Friendship keeps us alive, so it's no wonder we worry whether social media has doomed it.

Ahead of Facebook's 12th anniversary Thursday, Mark Zuckerberg said the company's goal is to have 5 billion of the world’s 7 billion humans connected to the social network by 2030. Facebook, already massive in reach, likes to stress its goal is about friendships — in fact, it named the day "Friends Day" and rolled out a social blitz to drive the point home.

Even if you're a "Friends Day" skeptic, there's no denying how Facebook has changed the meaning and structure of friendship, one of the most important components of human health and happiness. So vital, in fact, that a 10-year Australian study found older people with a strong network of friends were statistically more likely to be alive at the end of the study than those with the fewest.

Plenty has been said about how social media is destroying friendship, reducing it to a parade of ego that has little to do with our authentic selves. But many experts say friends developed and maintained online can be as real as the ones we tend to over coffee, let loose with at the bar or nurture in one another's living rooms.

The distinction may be that the group you call "friends" changes as you interact on Facebook. It helps you maintain strong ties, but it also creates weaker ones, promoting a sense of intimacy with co-workers, ex-classmates and the moms in your overly aggressive parenting group.

- _Data shown_

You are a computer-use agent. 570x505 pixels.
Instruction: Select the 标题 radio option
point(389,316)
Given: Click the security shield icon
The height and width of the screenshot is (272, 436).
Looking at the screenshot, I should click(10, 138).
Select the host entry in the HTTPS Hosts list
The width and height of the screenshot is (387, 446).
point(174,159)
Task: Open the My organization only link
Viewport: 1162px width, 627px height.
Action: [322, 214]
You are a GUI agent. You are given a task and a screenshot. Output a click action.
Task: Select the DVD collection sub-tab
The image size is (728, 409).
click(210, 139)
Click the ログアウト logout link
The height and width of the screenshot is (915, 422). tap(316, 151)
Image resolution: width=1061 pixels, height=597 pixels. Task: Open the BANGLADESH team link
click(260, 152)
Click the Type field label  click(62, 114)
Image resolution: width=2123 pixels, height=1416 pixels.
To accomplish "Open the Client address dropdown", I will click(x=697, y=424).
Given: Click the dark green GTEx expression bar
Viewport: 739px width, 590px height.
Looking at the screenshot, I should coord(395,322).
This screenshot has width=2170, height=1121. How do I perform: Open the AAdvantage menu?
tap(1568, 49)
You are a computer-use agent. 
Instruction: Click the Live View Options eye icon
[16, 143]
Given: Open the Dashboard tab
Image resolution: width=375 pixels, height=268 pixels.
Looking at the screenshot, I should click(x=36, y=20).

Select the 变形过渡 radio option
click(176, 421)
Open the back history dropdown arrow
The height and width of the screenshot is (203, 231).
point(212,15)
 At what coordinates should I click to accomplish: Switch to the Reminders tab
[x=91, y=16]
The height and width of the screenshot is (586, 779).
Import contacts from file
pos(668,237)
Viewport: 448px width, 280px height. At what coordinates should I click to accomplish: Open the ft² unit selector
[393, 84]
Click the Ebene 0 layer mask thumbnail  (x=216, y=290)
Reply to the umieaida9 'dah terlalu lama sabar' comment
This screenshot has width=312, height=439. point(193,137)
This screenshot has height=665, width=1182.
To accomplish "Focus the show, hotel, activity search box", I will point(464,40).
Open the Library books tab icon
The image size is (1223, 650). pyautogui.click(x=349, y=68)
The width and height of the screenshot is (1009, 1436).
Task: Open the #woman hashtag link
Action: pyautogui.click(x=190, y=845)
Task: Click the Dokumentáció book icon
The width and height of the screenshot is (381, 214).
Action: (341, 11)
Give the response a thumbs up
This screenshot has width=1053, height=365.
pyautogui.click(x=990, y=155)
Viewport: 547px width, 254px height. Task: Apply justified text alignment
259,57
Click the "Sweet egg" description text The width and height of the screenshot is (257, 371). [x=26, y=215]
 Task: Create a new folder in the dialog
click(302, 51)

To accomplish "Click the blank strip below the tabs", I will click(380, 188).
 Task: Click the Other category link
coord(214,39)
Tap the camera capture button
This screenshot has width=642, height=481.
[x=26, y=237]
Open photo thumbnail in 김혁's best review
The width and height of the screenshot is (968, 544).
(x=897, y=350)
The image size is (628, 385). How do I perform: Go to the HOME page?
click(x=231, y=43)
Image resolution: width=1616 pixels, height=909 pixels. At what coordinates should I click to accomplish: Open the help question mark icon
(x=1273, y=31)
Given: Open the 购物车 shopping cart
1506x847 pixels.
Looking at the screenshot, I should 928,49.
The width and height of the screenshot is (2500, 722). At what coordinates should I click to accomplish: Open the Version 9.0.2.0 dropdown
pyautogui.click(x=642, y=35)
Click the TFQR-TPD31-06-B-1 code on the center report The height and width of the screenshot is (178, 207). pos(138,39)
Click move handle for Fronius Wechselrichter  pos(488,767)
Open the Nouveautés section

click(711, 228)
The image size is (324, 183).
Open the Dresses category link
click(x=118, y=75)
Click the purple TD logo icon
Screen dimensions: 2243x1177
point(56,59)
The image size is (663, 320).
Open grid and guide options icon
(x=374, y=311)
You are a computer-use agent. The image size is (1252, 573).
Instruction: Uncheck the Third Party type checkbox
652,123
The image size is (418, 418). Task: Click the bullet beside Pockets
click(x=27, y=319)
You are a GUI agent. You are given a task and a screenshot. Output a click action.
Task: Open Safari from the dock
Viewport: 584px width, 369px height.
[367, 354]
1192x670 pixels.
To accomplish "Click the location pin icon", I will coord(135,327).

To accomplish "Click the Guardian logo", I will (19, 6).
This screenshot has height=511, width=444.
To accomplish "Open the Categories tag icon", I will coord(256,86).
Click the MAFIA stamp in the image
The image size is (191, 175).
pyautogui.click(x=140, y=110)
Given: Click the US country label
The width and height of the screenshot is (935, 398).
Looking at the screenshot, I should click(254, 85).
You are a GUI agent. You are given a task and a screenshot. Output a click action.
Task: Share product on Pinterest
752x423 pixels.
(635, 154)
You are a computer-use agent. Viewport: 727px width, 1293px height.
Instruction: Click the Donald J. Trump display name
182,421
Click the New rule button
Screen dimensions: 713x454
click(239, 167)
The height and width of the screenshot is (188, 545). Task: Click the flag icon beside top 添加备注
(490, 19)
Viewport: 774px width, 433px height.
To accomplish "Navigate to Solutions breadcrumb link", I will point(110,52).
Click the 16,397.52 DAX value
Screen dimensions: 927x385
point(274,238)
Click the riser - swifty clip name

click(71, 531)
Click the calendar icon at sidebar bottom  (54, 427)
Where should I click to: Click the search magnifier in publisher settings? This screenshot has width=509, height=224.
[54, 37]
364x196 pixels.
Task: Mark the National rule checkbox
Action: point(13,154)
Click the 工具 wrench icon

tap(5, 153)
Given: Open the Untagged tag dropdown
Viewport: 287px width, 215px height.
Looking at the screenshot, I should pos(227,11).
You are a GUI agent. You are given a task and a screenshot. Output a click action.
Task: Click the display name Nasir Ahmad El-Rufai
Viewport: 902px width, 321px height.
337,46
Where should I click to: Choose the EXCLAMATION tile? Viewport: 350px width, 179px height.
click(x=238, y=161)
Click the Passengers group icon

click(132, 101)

- _Written tasks_
1 > From the Facebook friendship article, reproduce the passage starting with "Friendship keeps us" and going on through "the point home.".
2 > Answer these questions from the Facebook friendship article:
(a) How many of the world's people does Zuckerberg want connected to Facebook by 2030?
(b) How many years did the Australian study of older people run?
(c) With which three groups does Facebook promote a sense of intimacy through weaker ties?

- _The answers_
1 >
Friendship keeps us alive, so it's no wonder we worry whether social media has doomed it.

Ahead of Facebook's 12th anniversary Thursday, Mark Zuckerberg said the company's goal is to have 5 billion of the world’s 7 billion humans connected to the social network by 2030. Facebook, already massive in reach, likes to stress its goal is about friendships — in fact, it named the day "Friends Day" and rolled out a social blitz to drive the point home.

2 >
(a) 5 billion of the world's 7 billion humans.
(b) 10 years.
(c) Co-workers, ex-classmates and the moms in your overly aggressive parenting group.